Бывший сержант достал из кармана второй пистолет странной формы.
– Этот пистолет заряжен не пулями, а капсулами с химическим составом, который настолько ускоряет работу сердца, что оно в конце концов не выдерживает. Сделанные нами снимки сразу же после вашей смерти получат самое широкое распространение, и все увидят, что великий генерал пал бесчестной смертью на том поле боя, которое он любил более всего. Снимки эти сделаны в таком ракурсе, что достаточно небольшой ретуши – конечно, не меняя позы и вашего выражения лица, – и “она” превратится в “него”, и вашим партнером окажется не девушка, а мальчик. В свое время ходило немало слухов о ваших странных наклонностях и причинах вашего скоропалительного брака. Не этот ли секрет утаивал великий генерал всю свою жизнь? И не этим ли генерал де Голль держал в узде рвущегося к власти полковника? Молоденькие мальчики, когда нет женщин… Поговаривали о купленных лейтенантах и капитанах, об изнасилованиях, о допросах на ваших квартирах… Аппетит этого экс-победителя простирался на всех – без различия пола.
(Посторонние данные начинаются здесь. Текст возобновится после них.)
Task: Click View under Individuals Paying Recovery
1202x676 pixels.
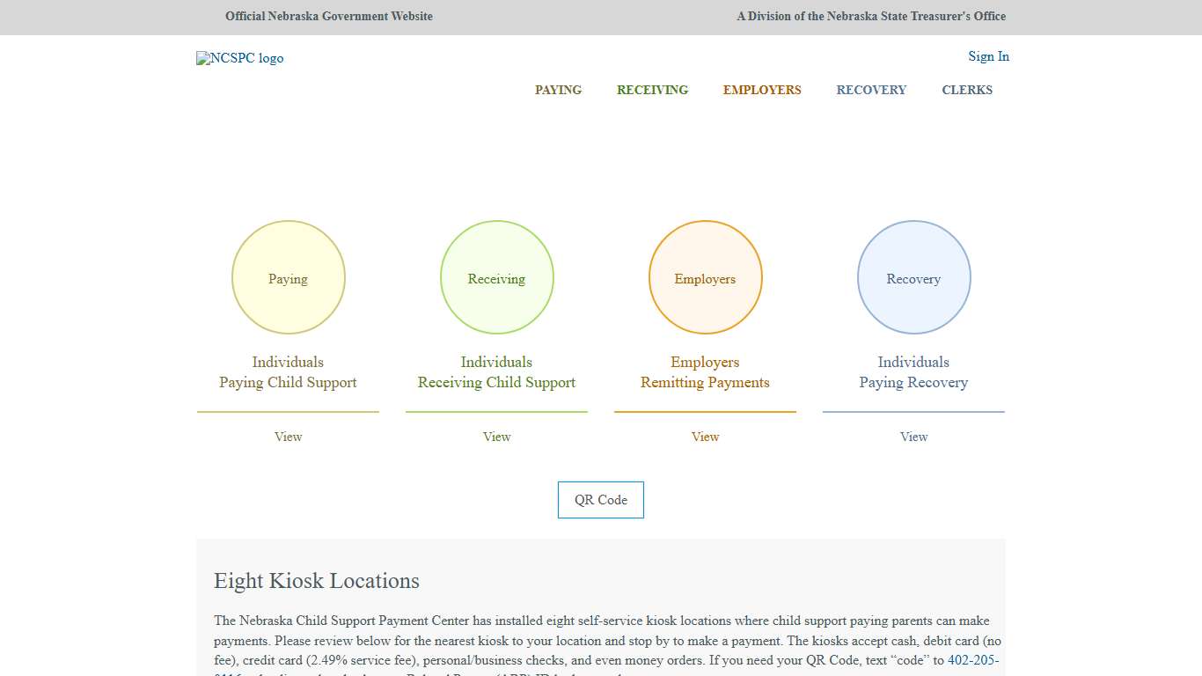Action: click(x=913, y=437)
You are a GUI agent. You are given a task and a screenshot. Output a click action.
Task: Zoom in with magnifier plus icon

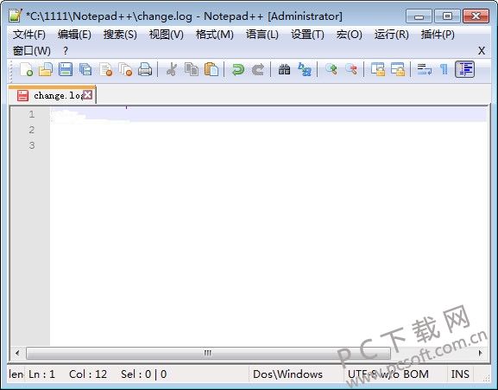point(331,69)
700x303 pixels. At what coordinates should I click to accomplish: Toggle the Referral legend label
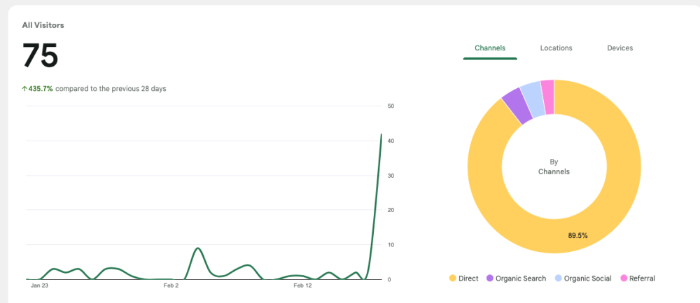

– Хватит! – выкрикнул Бертольдье, вскакивая с дивана. – Дальнейший разговор бессмыслен. Несмотря на полную бездоказательность ваших гнусных инсинуаций, я не желаю, чтобы мое имя поливали грязью! Пленку!
– Мой Бог! Значит, это правда, – изумленно прошептал бывший сержант.
– Пленку! – заорал генерал. – Отдайте мне ее!
– Отдам, – ответил Лефевр, – в самолете.
Хаим Иаков Абрахамс, скорбно опустив голову, вышел из синагоги Игуд Шиват Сион на улице Бен-Иегуды в Тель-Авиве. Горестная толпа мужчин и женщин расступилась перед ним. Люди плакали, не стесняясь своих слез, пораженные непомерными страданиями, которые недостойная жена обрушила на этого великого человека, этого воина и патриота Израиля. “Хитабдут”, – тихо повторяли они, так, чтобы их не услышал Хаим. Раввины были непреклонны: смертельный грех этой женщины пал на голову сына сабры, библейского воителя, строгого ревнителя интересов своей земли и Талмуда. Женщине этой было отказано в месте на освященной земле, теперь ее душа познает гнев всемогущего Господа, а боль от сознания этого ляжет непосильным бременем на овдовевшего супруга.